“We are at capacity,” said PUSD Superintendent Jennifer Hawn at the Board of Education meeting on May 20. Hawn’s statement was meant to clarify a debate on social media about how the district was managing its interdistrict transfer (IDT) policy, specifically as it relates to the children of district teachers who have long been given priority to attend Piedmont schools.
Hawn said PUSD has not accepted any IDTs, except for Millennium High School, since March. She said the district has no space for extra classrooms as it had to add two extra TK classes after the state expanded the age range for that program. She said she had just recently appeared before the Alameda County Office of Education to ask they they reject a transfer appeal to Piedmont because of lack of space. (ACOE agreed.)

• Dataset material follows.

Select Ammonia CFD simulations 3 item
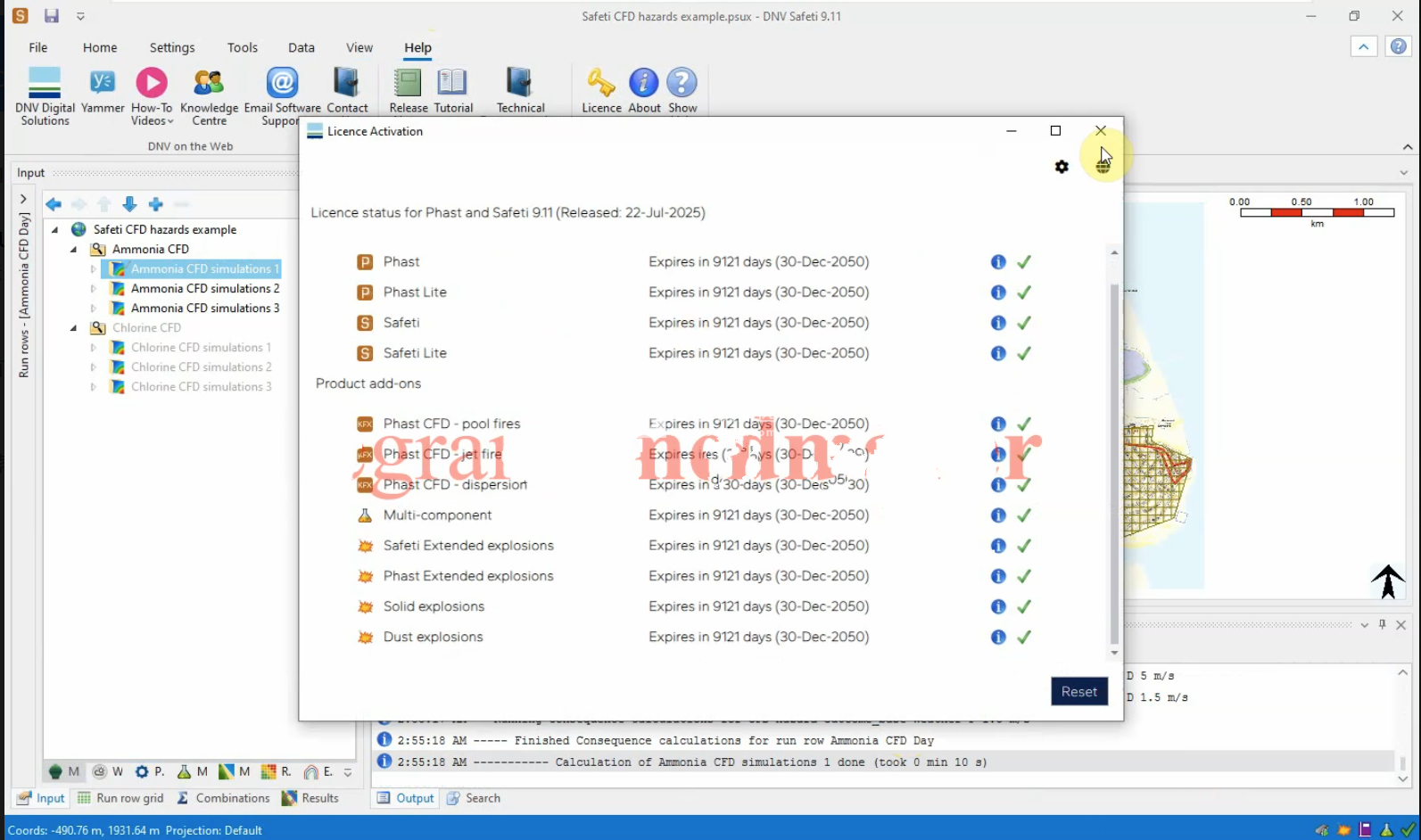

Pre-pandemic, PUSD rarely accepted interdistrict transfers. But a desire to increase diversity and address declining enrollment (a statewide trend) opened the door to more students from Oakland, Berkeley and surrounding districts starting in 2023. That effort led to a bump in enrollment in 2024.

Hawn read a statement from Board President Ruchi Medhekar who was absent from the meeting. In the statement, Medhekar acknowledged that the IDT hold included teachers. She said class sizes, an item in ongoing labor negotiations with APT, have yet to be settled. (Settling on class sizes will determine how many students the district can enroll.) The next meeting between PUSD and APT is set for May 27, according to a PUSD “update on negotiations” document.
Maintaining low class sizes is an express goal of the Board of Education, said Trustee Michael Malione.
(Although the Superintendent’s newsletters have noted since March that the district had no spots available for non-residents, as of May 26, the PUSD information page on IDTs has yet to reflect the new information.)